His following was large enough five decades ago that an estimated 50,000 people clogged Downtown streets when he did a live broadcast near the Stanley Theater. He was once given a 10-minute ovation at a Three Rivers Stadium concert. One of his career highs occurred in 1961, when he hosted a sold-out show featuring Patti LaBelle and the Bluebells at the then-new Civic Arena.
“I wanted to introduce black records to white audiences who were a little bit bigoted and conservative,” said Chedwick in a 1981 Post-Gazette article. “It was unheard of in my day. I was blaring with saxophones, I was yelling into the mike, I was talking in rhymes.”
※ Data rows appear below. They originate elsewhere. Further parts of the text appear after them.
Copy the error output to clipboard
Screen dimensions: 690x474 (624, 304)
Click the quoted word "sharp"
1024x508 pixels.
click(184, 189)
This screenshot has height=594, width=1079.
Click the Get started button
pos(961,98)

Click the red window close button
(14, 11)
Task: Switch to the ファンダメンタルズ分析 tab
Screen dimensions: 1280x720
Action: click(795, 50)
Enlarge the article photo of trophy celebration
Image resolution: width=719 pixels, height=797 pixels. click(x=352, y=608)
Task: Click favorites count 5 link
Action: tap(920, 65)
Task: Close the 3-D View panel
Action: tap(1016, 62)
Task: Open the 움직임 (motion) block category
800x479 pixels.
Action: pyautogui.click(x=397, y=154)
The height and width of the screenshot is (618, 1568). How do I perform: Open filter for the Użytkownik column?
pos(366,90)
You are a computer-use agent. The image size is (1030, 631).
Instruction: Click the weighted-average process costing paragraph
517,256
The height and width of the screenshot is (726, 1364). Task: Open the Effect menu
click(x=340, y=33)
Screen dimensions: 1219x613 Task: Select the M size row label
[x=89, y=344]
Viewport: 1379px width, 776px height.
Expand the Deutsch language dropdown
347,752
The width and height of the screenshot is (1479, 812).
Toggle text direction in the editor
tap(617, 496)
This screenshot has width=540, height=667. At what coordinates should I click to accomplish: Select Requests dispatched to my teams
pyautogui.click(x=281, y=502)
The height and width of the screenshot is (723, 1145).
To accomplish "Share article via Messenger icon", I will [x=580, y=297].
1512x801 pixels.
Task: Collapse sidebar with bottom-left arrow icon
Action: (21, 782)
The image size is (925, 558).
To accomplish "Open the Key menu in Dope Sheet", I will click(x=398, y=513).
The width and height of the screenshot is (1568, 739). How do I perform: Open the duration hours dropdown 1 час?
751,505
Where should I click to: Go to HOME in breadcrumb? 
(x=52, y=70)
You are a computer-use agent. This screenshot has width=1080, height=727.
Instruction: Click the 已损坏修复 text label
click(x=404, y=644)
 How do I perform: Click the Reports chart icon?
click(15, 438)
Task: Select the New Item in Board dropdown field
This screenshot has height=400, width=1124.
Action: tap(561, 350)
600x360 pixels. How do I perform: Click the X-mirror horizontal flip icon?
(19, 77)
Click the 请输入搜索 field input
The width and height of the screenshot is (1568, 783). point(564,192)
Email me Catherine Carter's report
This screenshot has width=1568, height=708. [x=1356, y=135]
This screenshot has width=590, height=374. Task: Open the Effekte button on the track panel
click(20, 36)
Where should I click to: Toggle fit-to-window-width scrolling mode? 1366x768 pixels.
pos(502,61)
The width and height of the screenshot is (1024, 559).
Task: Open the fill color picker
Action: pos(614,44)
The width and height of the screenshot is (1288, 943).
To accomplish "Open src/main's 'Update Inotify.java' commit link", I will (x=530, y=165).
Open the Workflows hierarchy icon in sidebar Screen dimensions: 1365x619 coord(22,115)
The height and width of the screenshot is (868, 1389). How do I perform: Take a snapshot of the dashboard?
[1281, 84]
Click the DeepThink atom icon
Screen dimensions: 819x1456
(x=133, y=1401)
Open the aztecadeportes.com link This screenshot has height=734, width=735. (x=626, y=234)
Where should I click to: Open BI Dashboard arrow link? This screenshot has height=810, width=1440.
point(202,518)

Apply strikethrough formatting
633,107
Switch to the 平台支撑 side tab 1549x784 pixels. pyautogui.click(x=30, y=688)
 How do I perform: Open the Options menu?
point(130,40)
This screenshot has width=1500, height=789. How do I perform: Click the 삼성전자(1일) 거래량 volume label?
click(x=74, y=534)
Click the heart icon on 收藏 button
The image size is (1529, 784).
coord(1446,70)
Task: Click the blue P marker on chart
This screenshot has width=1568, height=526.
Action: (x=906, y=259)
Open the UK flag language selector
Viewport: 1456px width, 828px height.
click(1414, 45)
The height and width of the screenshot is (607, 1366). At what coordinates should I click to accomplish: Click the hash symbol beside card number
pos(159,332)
Born Feb. 4, 1918, Chedwick began his radio career in 1948 by hosting a five-minute sports show on Homestead’s WHOD. Eventually he filled in for the station’s disc jockeys and the next year landed his own half-hour program on which the station management allowed him to play obscure rhythm and blues 78s he bought from Sunny Man Jackson’s Record Store.
“In those day, in the 1940s, you could play the records in the store to decide if you wanted them. I guess I got carried away because I stayed all day long in the listening booths.”
When WHOD became WAMO in 1950, Chedwick stayed on and introduced thousands to his “dusty discs.” He called himself such names as “The Bossman,” “Pork the Tork” and “Platter-Pushin’ Poppa.”
But the one that perhaps resonates the most with his legion of fans is “Daddio of the Raddio.” Chedwick is long into retirement, but that moniker no doubt is eternal in Pittsburgh’s collective memory.